Stored data

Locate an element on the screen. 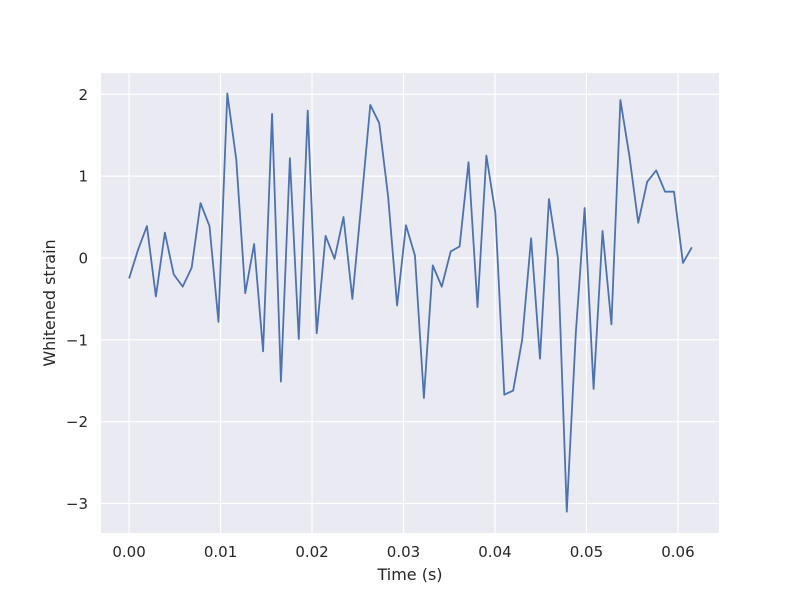 The image size is (800, 600). y-tick-label: −1 is located at coordinates (77, 340).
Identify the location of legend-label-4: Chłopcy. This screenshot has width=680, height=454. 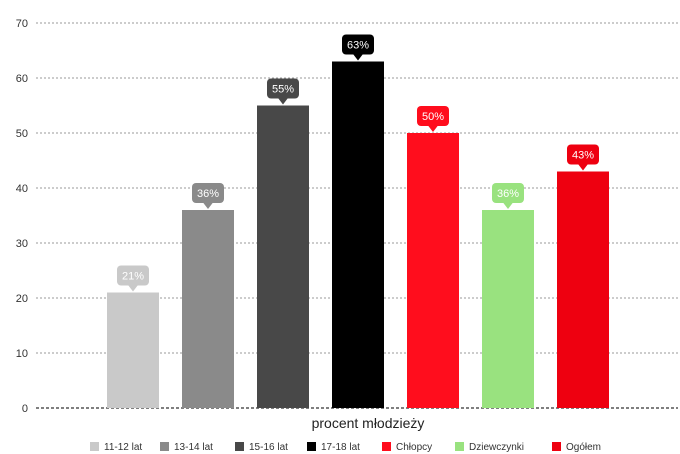
(414, 448).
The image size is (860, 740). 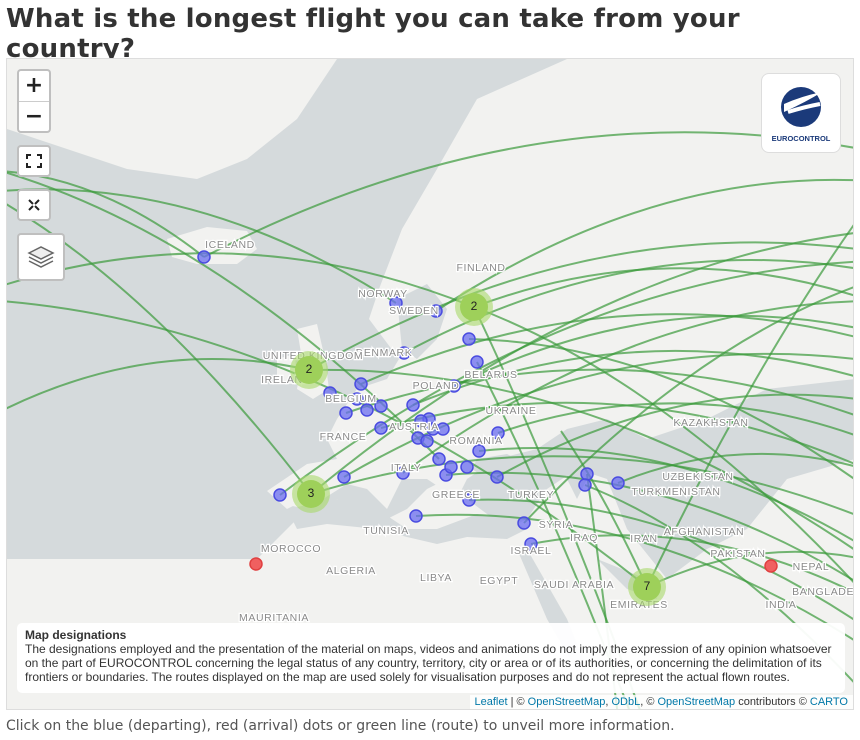 I want to click on country-label: NORWAY, so click(x=383, y=294).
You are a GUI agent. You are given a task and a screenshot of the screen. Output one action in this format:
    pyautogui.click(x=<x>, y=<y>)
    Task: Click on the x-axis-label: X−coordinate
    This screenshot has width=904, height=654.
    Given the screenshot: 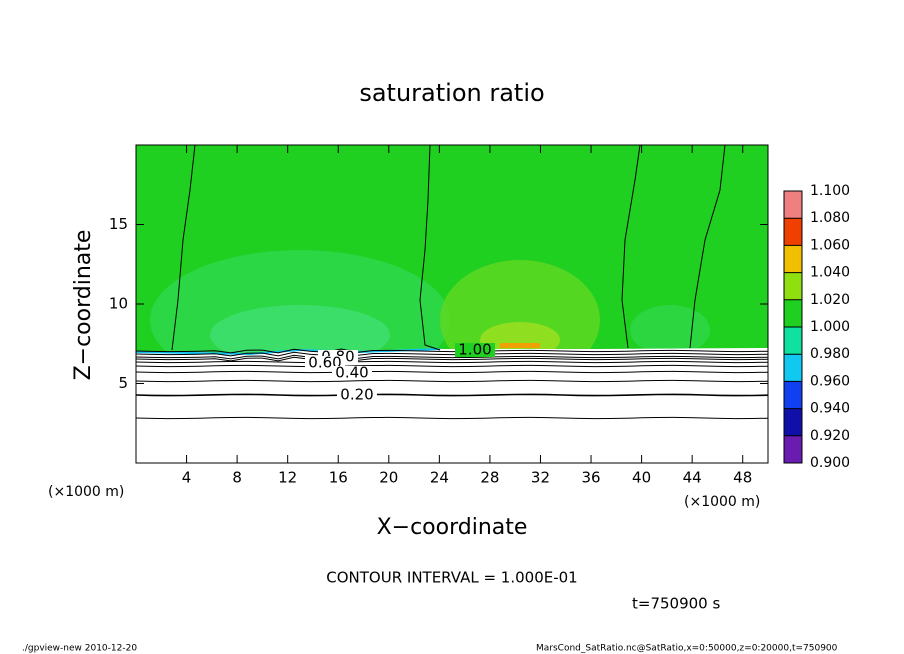 What is the action you would take?
    pyautogui.click(x=452, y=528)
    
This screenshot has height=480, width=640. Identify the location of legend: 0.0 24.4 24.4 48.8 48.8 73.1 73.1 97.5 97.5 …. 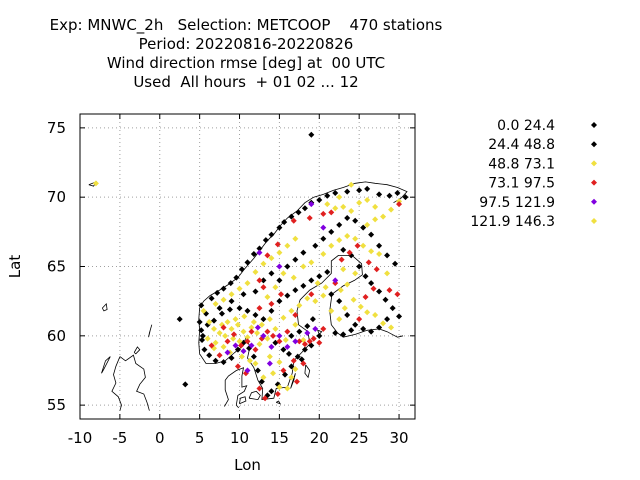
(534, 174).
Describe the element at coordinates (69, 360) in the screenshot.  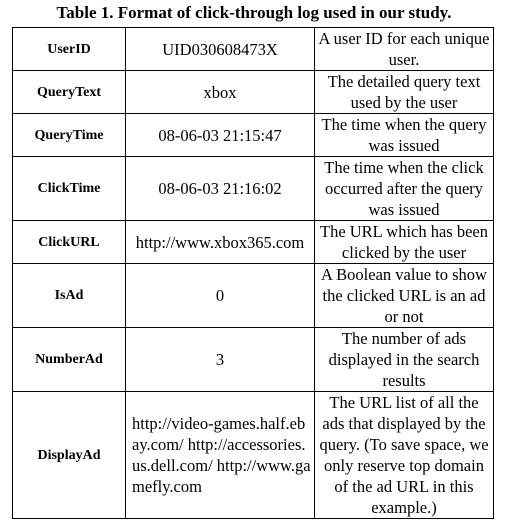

ABOUT THIS EXERCISE: Output the part of the data that opens with the line containing "This screenshot has height=480, width=640." and runs through the end as a JSON list of strings, one per line, skipping blank lines. Omit the pictures.

TASK RESULT:
[
  "This screenshot has height=480, width=640. Identify the location of legend: 0.0 24.4 24.4 48.8 48.8 73.1 73.1 97.5 97.5 …. ",
  "(534, 174).",
  "Describe the element at coordinates (69, 360) in the screenshot.  "
]